5. PROCEDIMENTO
5.1. Preparazione dell'insaponificabile.
5.1.1. Nel matraccio da 250 ml si introduce, impiegano
la microsiringa da 500 µl, un volume di soluzione di a -colestanolo allo
0,2 % in cloroformio (4.17.) che contenga una quantità di a -colestanolo
corrispondente a circa il 10 % del contenuto di steroli nell'aliquota di
campione da prelevare per la determinazione. Ad esempio per 5 g di campione
si aggiungano 500 µl della soluzione di a-colestanolo allo 0,2 % se trattasi
di un olio di oliva e 1 500 µl se trattasi di oli di semi o olio di sansa
di oliva. Si evapora in corrente di azoto fino a secchezza, quindi nello
stesso matraccio si pesano esattamente 5 g di campione secco e filtrato.
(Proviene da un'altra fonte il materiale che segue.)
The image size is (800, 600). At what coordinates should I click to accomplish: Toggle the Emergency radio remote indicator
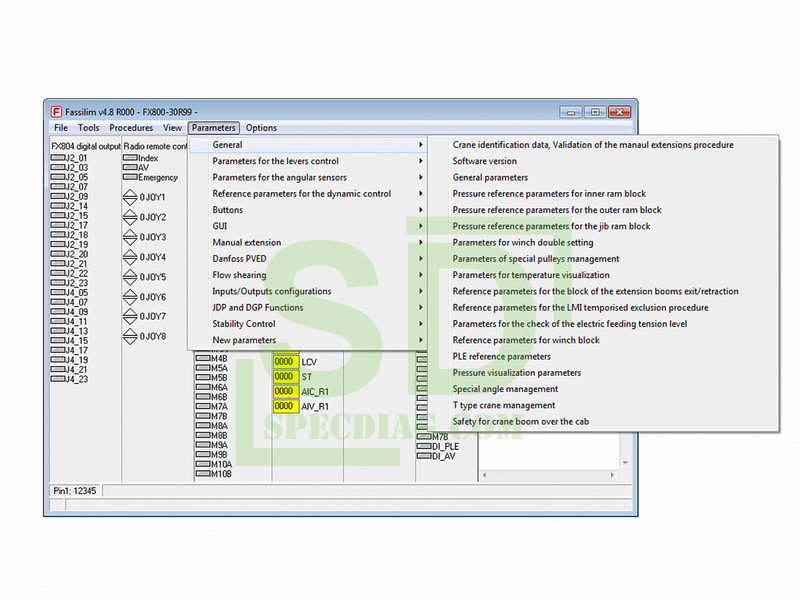pos(130,177)
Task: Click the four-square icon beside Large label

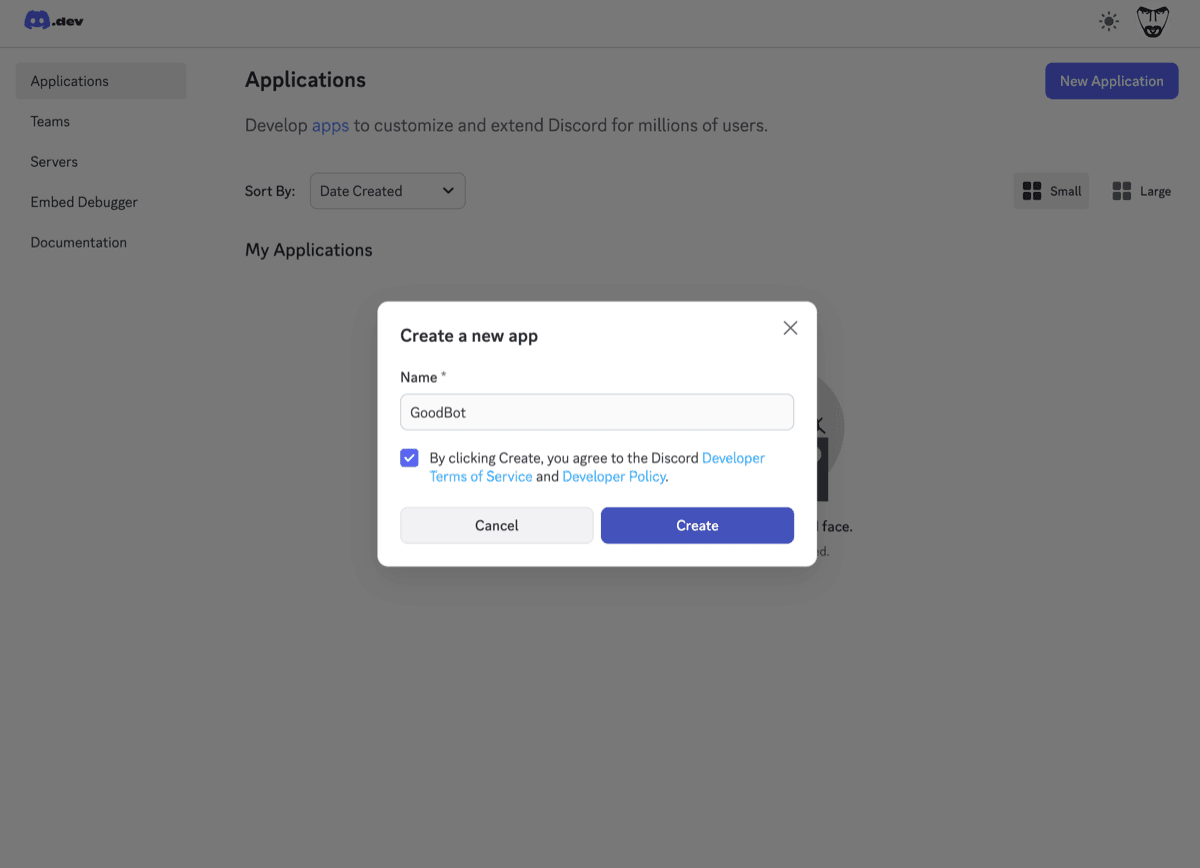Action: (1120, 190)
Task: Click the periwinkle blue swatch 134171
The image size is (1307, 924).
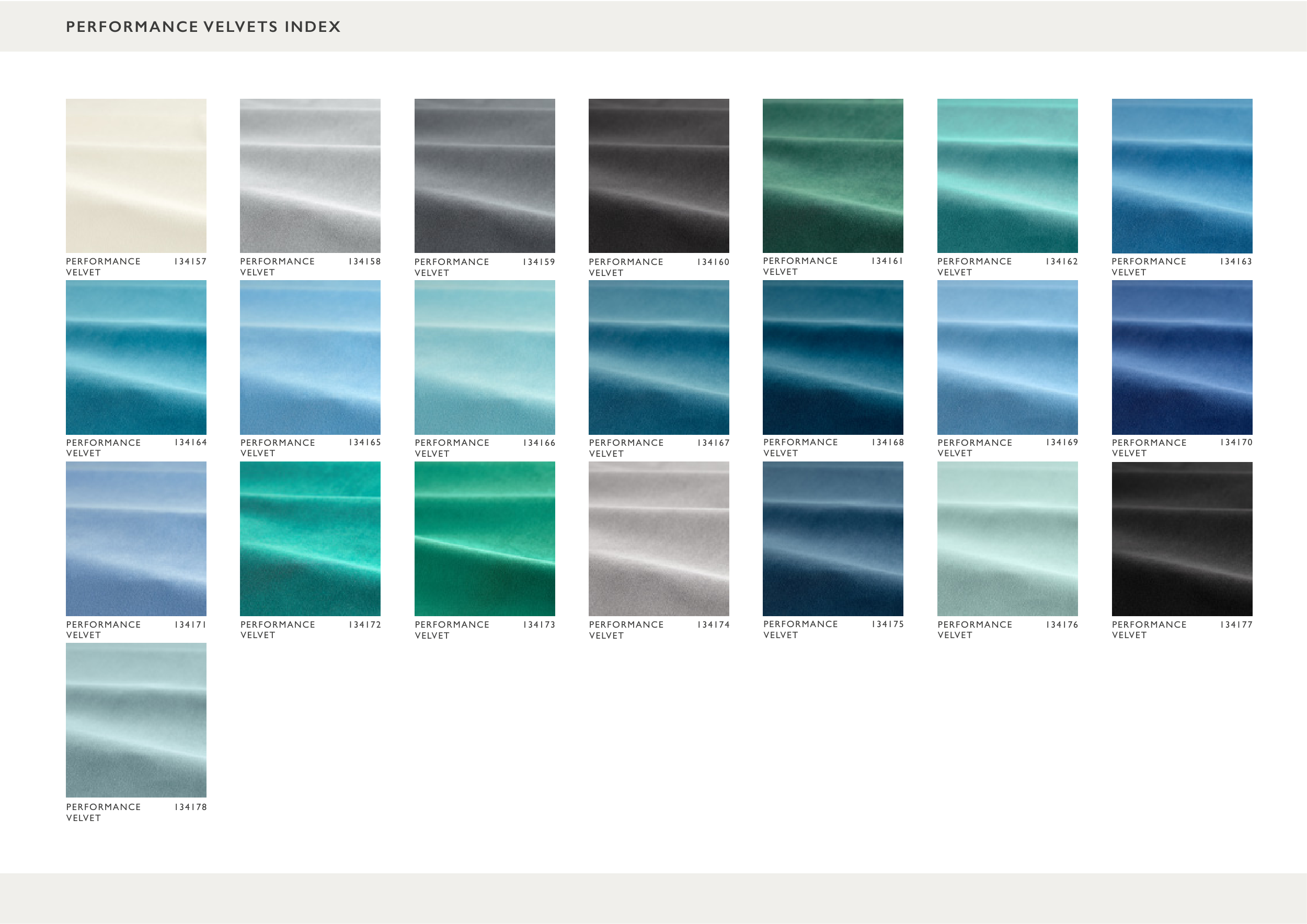Action: pyautogui.click(x=136, y=538)
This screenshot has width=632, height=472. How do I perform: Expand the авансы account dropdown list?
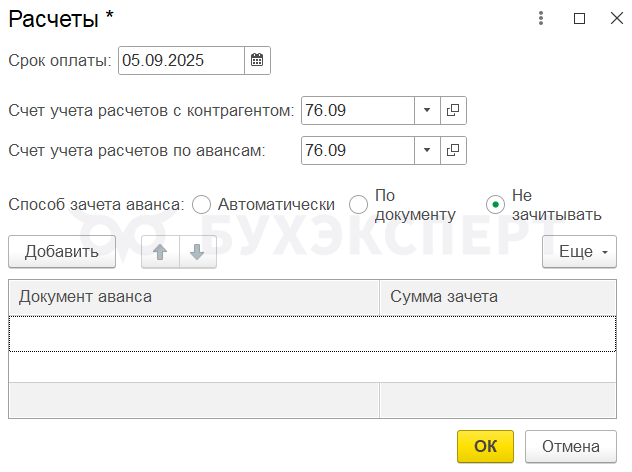427,151
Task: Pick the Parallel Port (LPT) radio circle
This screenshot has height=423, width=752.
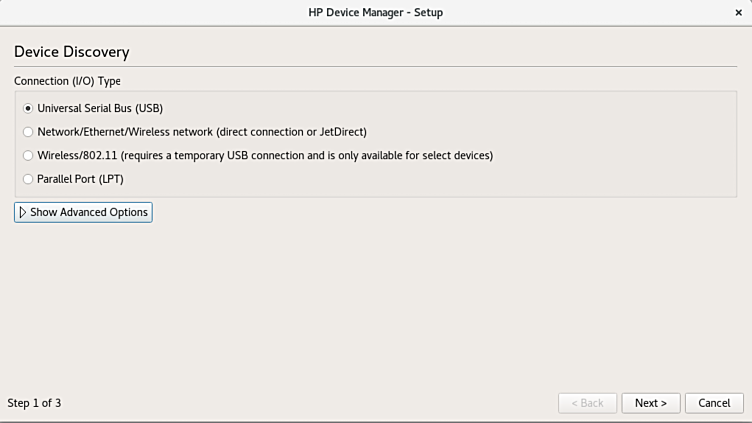Action: [x=28, y=180]
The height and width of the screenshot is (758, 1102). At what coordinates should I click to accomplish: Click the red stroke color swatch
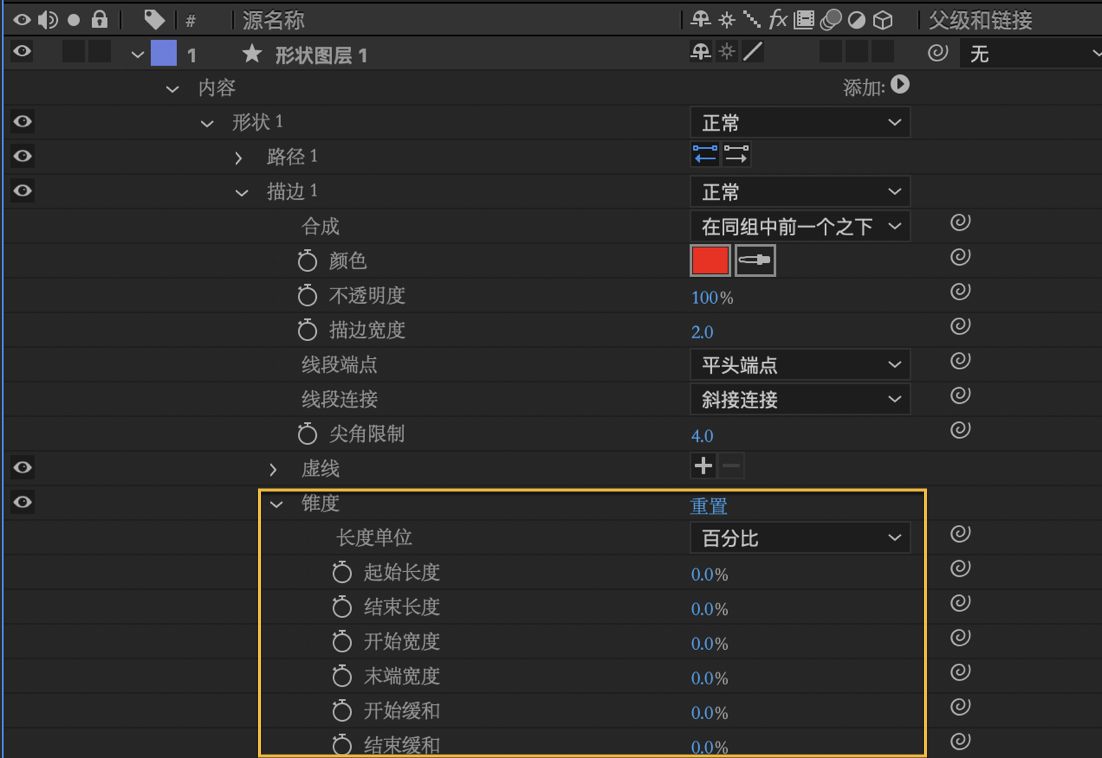click(x=710, y=260)
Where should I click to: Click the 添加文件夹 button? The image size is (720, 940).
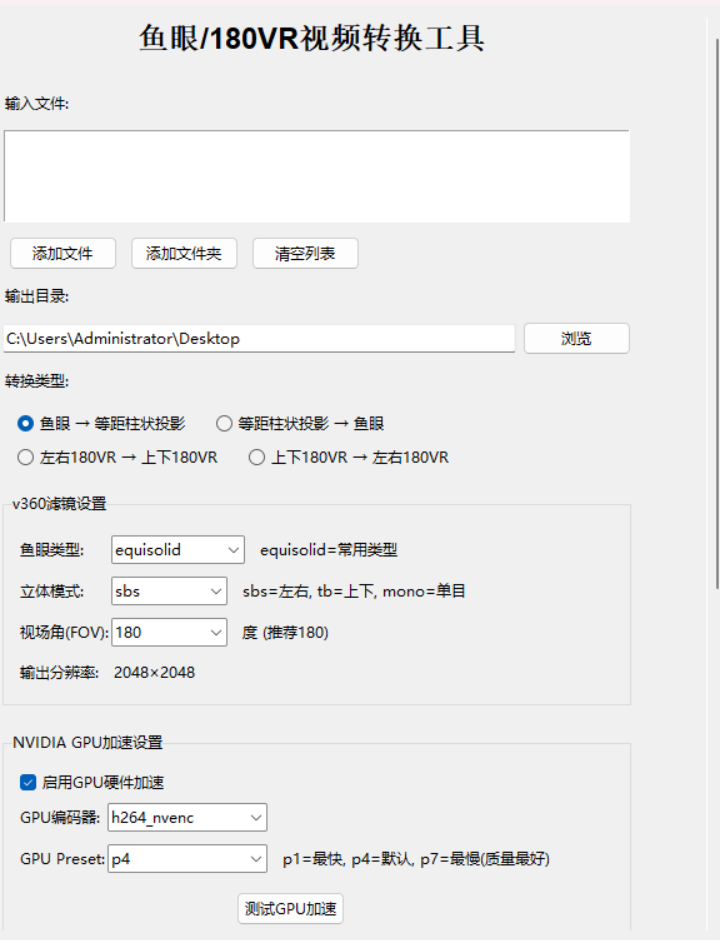[x=184, y=254]
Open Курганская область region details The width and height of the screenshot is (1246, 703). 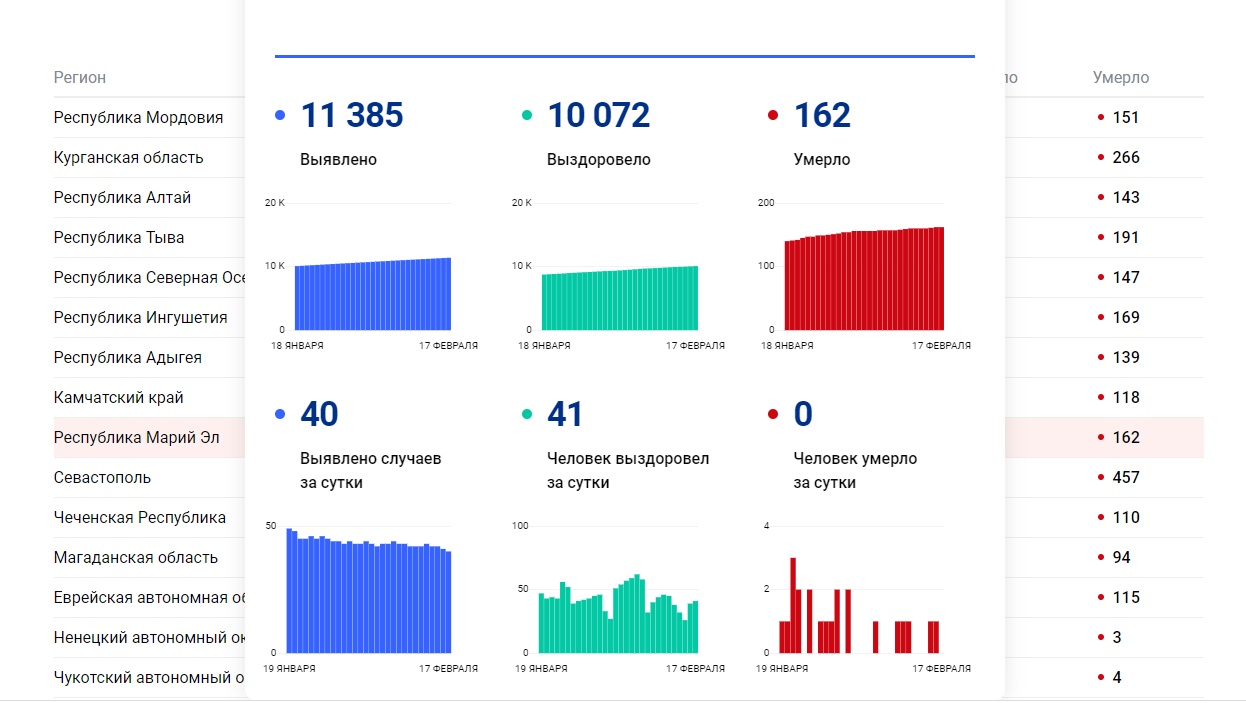pyautogui.click(x=128, y=157)
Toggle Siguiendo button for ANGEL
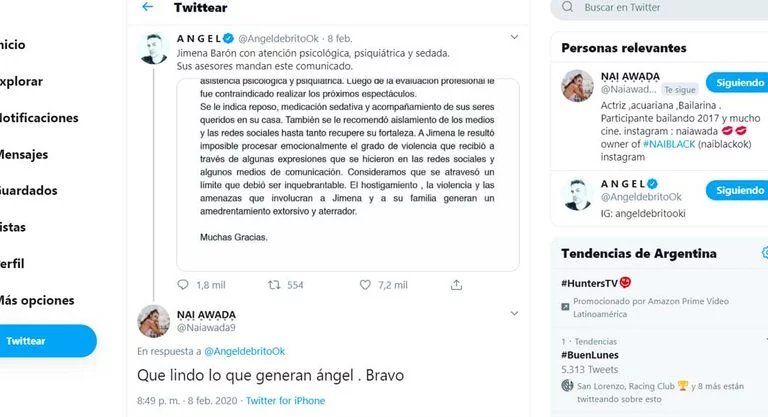This screenshot has width=768, height=417. tap(738, 190)
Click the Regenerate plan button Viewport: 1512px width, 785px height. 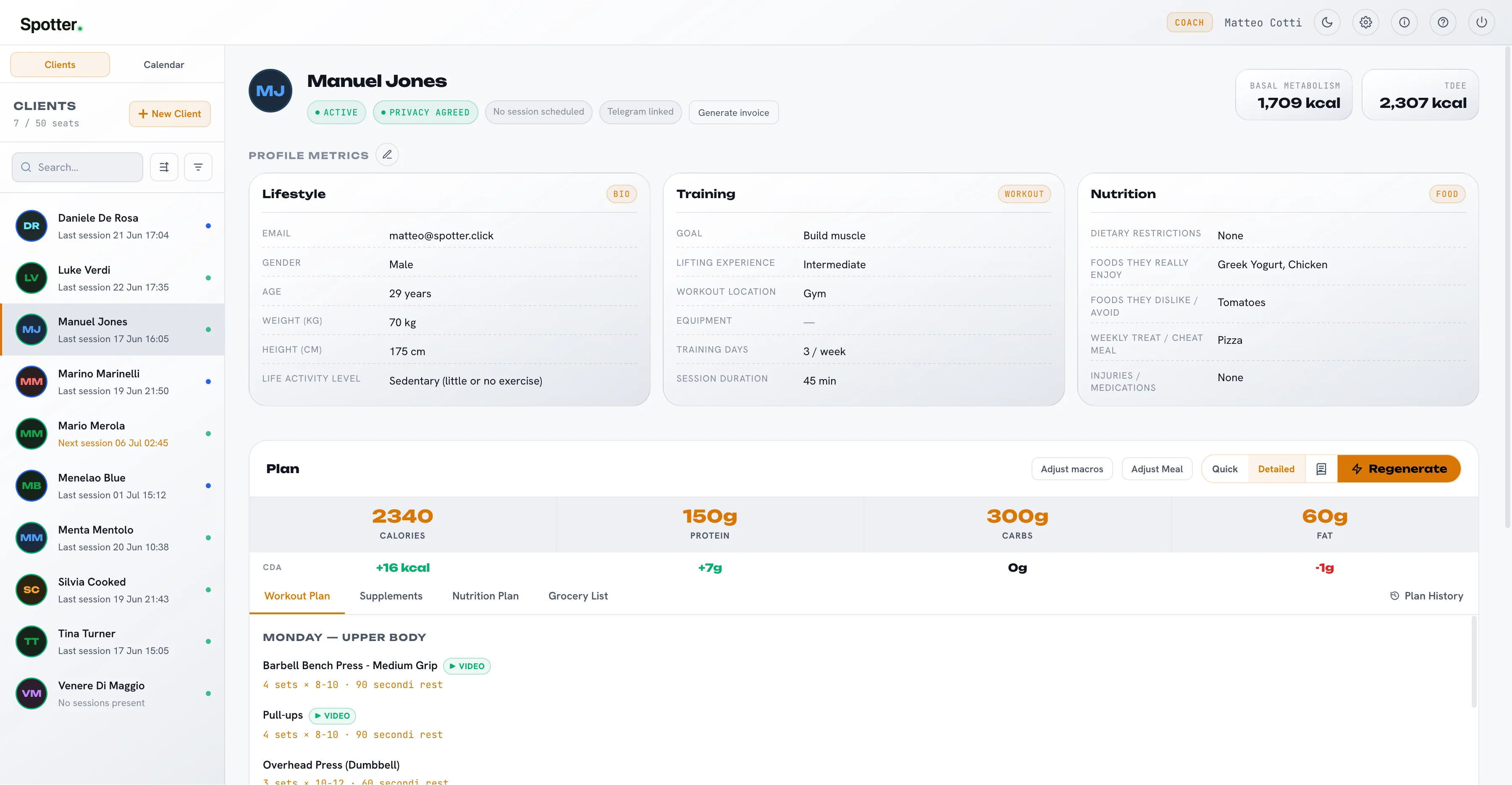point(1399,469)
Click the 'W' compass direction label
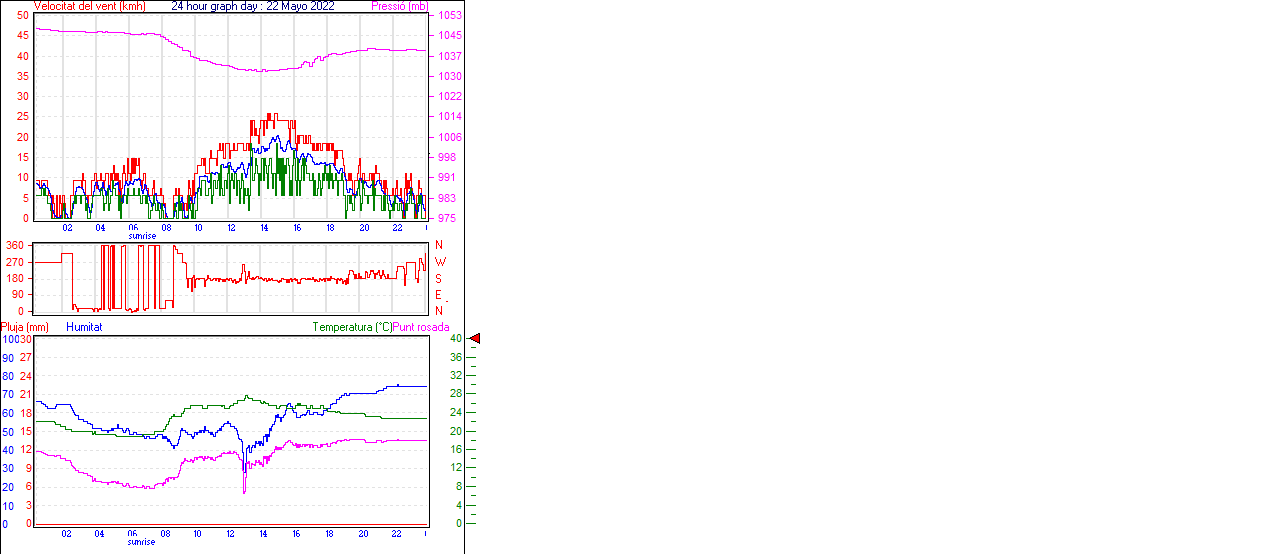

In caso di oli e grassi animali o vegetali contenenti quantità notevoli
di colesterolo può essere presente un picco avente tempo di ritenzione identico
al colestanolo. In tali casi occorre analizzare la frazione sterolica in
doppio con e senza standard interno.
5.1.2. Si aggiungono 50 ml di soluzione etanolica di idrossido
di potassio 2 N, si applica il refrigerante a ricadere e si scalda a leggera
ebollizione su bagnomaria sotto continua energica agitazione, fino a saponificazione
avvenuta (la soluzione diviene limpida). Si continua il riscaldamento ancora
per 20 minuti, quindi si aggiungono 50 ml di acqua distillata facendoli
scendere dall'alto del refrigerante, si stacca il refrigerante e si raffredda
il matraccio a circa 30°C.
5.1.3. Si travasa il contenuto del matraccio quantitativamente,
in un imbuto separatore da 500 ml, aiutandosi con acqua distillata, a più
riprese, impiegandone complessivamente circa 50 ml. Si aggiungono circa
80 ml di etere etilico, si agita energicamente per circa 30 secondi e si
lascia stratificare (nota 1). Si separa la fase acquosa sottostante raccogliendola
in un secondo imbuto separatore. Sulla fase acquosa si effettuano ancora
due estrazioni, con le stesse modalità, impiegando ogni volta 60-70 ml di
etere etilico.
Nota 1 - Eventuali emulsioni possono essere eliminate aggiungendo, mediante
spruzzetta, piccole quantità di alcool etilico o metilico.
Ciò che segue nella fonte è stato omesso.